[Date Prev][Date Next][Thread Prev][Thread Next][Date Index][Thread Index]
Re: [PATCH for-4.2 0/4] qcow2: Fix data corruption on XFS
From: |
Max Reitz |
Subject: |
Re: [PATCH for-4.2 0/4] qcow2: Fix data corruption on XFS |
Date: |
Fri, 1 Nov 2019 14:40:28 +0100 |
User-agent: |
Mozilla/5.0 (X11; Linux x86_64; rv:68.0) Gecko/20100101 Thunderbird/68.1.1 |
On 01.11.19 14:36, Denis Lunev wrote:
> On 11/1/19 4:09 PM, Vladimir Sementsov-Ogievskiy wrote:
>> 01.11.2019 15:34, Max Reitz wrote:
>>> On 01.11.19 12:20, Max Reitz wrote:
>>>> On 01.11.19 12:16, Vladimir Sementsov-Ogievskiy wrote:
>>>>> 01.11.2019 14:12, Max Reitz wrote:
>>>>>> On 01.11.19 11:28, Vladimir Sementsov-Ogievskiy wrote:
>>>>>>> 01.11.2019 13:20, Max Reitz wrote:
>>>>>>>> On 01.11.19 11:00, Max Reitz wrote:
>>>>>>>>> Hi,
>>>>>>>>>
>>>>>>>>> This series builds on the previous RFC. The workaround is now applied
>>>>>>>>> unconditionally of AIO mode and filesystem because we don’t know those
>>>>>>>>> things for remote filesystems. Furthermore,
>>>>>>>>> bdrv_co_get_self_request()
>>>>>>>>> has been moved to block/io.c.
>>>>>>>>>
>>>>>>>>> Applying the workaround unconditionally is fine from a performance
>>>>>>>>> standpoint, because it should actually be dead code, thanks to patch 1
>>>>>>>>> (the elephant in the room). As far as I know, there is no other block
>>>>>>>>> driver but qcow2 in handle_alloc_space() that would submit zero writes
>>>>>>>>> as part of normal I/O so it can occur concurrently to other write
>>>>>>>>> requests. It still makes sense to take the workaround for file-posix
>>>>>>>>> because we can’t really prevent that any other block driver will
>>>>>>>>> submit
>>>>>>>>> zero writes as part of normal I/O in the future.
>>>>>>>>>
>>>>>>>>> Anyway, let’s get to the elephant.
>>>>>>>>>
>>>>>>>>> From input by XFS developers
>>>>>>>>> (https://bugzilla.redhat.com/show_bug.cgi?id=1765547#c7) it seems
>>>>>>>>> clear
>>>>>>>>> that c8bb23cbdbe causes fundamental performance problems on XFS with
>>>>>>>>> aio=native that cannot be fixed. In other cases, c8bb23cbdbe improves
>>>>>>>>> performance or we wouldn’t have it.
>>>>>>>>>
>>>>>>>>> In general, avoiding performance regressions is more important than
>>>>>>>>> improving performance, unless the regressions are just a minor corner
>>>>>>>>> case or insignificant when compared to the improvement. The XFS
>>>>>>>>> regression is no minor corner case, and it isn’t insignificant.
>>>>>>>>> Laurent
>>>>>>>>> Vivier has found performance to decrease by as much as 88 % (on
>>>>>>>>> ppc64le,
>>>>>>>>> fio in a guest with 4k blocks, iodepth=8: 1662 kB/s from 13.9 MB/s).
>>>>>>>> Ah, crap.
>>>>>>>>
>>>>>>>> I wanted to send this series as early today as possible to get as much
>>>>>>>> feedback as possible, so I’ve only started doing benchmarks now.
>>>>>>>>
>>>>>>>> The obvious
>>>>>>>>
>>>>>>>> $ qemu-img bench -t none -n -w -S 65536 test.qcow2
>>>>>>>>
>>>>>>>> on XFS takes like 6 seconds on master, and like 50 to 80 seconds with
>>>>>>>> c8bb23cbdbe reverted. So now on to guest tests...

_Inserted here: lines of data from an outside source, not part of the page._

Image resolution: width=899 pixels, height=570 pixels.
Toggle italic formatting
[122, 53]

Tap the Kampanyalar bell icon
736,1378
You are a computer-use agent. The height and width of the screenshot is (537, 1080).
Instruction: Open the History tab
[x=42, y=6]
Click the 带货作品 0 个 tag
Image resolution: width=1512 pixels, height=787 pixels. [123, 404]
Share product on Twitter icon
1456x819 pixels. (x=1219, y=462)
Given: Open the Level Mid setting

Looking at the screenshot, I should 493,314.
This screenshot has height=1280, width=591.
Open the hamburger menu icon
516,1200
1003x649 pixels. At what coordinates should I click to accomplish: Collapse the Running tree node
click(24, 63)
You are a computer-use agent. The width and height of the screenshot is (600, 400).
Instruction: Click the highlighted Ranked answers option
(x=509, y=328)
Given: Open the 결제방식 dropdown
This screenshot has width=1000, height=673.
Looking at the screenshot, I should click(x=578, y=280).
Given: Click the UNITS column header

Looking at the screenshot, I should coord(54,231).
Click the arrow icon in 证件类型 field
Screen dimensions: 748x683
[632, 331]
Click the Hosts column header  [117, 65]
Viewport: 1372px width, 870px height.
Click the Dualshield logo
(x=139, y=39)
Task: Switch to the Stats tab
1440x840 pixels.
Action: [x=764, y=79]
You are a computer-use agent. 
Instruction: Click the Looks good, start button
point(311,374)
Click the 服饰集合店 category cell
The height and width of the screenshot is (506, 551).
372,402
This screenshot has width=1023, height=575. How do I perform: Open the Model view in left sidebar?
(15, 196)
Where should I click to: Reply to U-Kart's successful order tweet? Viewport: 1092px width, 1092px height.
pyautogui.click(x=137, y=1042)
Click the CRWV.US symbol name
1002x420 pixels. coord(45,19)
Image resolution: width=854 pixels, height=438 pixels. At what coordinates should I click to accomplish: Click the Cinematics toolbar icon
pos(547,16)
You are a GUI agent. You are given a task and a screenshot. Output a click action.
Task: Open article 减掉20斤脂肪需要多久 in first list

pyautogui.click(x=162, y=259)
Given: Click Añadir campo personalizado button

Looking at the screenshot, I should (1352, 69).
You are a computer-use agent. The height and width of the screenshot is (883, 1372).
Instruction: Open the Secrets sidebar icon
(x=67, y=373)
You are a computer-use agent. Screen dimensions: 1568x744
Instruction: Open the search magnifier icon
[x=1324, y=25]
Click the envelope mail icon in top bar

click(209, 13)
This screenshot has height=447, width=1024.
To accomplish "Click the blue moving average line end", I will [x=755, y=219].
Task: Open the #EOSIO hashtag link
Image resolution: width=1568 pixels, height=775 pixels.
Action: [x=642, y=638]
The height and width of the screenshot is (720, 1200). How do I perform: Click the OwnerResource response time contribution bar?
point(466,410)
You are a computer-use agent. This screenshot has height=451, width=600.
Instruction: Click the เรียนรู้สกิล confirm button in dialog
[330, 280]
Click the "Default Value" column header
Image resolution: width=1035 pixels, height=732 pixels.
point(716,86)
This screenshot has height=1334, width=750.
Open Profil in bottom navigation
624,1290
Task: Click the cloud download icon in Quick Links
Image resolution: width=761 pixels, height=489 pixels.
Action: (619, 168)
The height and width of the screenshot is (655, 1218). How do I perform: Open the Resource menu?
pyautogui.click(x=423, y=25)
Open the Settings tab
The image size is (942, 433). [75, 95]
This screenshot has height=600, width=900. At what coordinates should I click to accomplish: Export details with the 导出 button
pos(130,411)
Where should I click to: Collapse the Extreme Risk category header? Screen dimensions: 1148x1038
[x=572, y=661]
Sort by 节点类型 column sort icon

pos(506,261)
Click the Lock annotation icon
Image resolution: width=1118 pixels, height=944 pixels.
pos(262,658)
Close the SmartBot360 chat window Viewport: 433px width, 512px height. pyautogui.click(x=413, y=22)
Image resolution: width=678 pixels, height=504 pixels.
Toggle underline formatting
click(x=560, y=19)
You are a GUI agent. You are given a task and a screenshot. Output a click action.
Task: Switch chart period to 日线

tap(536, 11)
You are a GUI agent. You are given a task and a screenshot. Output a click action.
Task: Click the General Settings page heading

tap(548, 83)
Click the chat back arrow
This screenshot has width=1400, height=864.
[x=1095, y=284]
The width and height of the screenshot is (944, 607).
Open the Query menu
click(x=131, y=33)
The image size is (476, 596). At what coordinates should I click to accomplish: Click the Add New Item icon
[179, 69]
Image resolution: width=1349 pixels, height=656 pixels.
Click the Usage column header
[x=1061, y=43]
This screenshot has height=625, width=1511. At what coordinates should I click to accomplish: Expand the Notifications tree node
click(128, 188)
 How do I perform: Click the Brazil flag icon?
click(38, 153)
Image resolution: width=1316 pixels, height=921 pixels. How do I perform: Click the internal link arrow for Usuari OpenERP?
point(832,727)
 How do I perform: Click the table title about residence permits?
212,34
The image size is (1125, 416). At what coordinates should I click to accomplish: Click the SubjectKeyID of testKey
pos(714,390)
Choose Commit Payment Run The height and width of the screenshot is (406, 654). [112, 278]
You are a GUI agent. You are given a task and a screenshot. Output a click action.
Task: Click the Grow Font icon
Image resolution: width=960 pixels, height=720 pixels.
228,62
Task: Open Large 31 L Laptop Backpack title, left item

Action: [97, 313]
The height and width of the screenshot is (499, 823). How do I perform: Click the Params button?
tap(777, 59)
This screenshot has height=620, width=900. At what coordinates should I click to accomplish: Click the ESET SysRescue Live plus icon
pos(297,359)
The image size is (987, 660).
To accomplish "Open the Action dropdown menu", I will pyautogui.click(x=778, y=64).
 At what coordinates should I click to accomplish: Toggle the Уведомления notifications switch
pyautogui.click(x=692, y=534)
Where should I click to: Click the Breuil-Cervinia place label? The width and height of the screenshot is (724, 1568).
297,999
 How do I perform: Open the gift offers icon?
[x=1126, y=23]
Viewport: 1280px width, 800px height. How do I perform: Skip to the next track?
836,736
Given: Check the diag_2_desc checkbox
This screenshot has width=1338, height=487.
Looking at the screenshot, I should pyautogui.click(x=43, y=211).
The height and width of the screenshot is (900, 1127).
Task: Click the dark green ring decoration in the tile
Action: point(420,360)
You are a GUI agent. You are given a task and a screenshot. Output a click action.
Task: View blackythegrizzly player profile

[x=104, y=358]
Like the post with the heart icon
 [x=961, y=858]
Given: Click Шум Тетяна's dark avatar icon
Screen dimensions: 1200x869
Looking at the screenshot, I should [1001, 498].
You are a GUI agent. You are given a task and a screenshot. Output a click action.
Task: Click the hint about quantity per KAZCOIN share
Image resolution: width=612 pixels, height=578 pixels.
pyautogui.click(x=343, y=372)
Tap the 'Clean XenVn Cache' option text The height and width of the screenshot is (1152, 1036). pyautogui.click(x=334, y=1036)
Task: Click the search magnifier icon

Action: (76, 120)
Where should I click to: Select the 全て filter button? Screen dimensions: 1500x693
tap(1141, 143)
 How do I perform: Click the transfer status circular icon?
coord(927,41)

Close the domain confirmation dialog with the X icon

>>>>>>> Aha, that's very interesting) What about aio-native which should be
>>>>>>> slowed down?
>>>>>>> Could it be tested like this?
>>>>>> That is aio=native (-n).
>>>>>>
>>>>>> But so far I don’t see any significant difference in guest tests (i.e.,
>>>>>> fio --rw=write --bs=4k --iodepth=8 --runtime=1m --direct=1
>>>>>> --ioengine=libaio --thread --numjobs=16 --size=2G --time_based), neither
>>>>>> with 64 kB nor with 2 MB clusters. (But only on XFS, I’ll have to see
>>>>>> about ext4 still.)
>>>>> hmm, this possibly mostly tests writes to already allocated clusters. Has
>>>>> fio
>>>>> an option to behave like qemu-img bench with -S 65536, i.e. write once
>>>>> into
>>>>> each cluster?
>>>> Maybe, but is that a realistic depiction of whether this change is worth
>>>> it? That is why I’m doing the guest test, to see whether it actually
>>>> has much impact on the guest.
>>> I’ve changed the above fio invocation to use --rw=randwrite and added
>>> --fallocate=none. The performance went down, but it went down both with
>>> and without c8bb23cbdbe.
>>>
>>> So on my XFS system (XFS on luks on SSD), I see:
>>> - with c8bb23cbdbe: 26.0 - 27.9 MB/s
>>> - without c8bb23cbdbe: 25.6 - 27 MB/s
>>>
>>> On my ext4 system (native on SSD), I see:
>>> - with: 39.4 - 41.5 MB/s
>>> - without: 39.4 - 42.0 MB/s
>>>
>>> So basically no difference for XFS, and really no difference for ext4.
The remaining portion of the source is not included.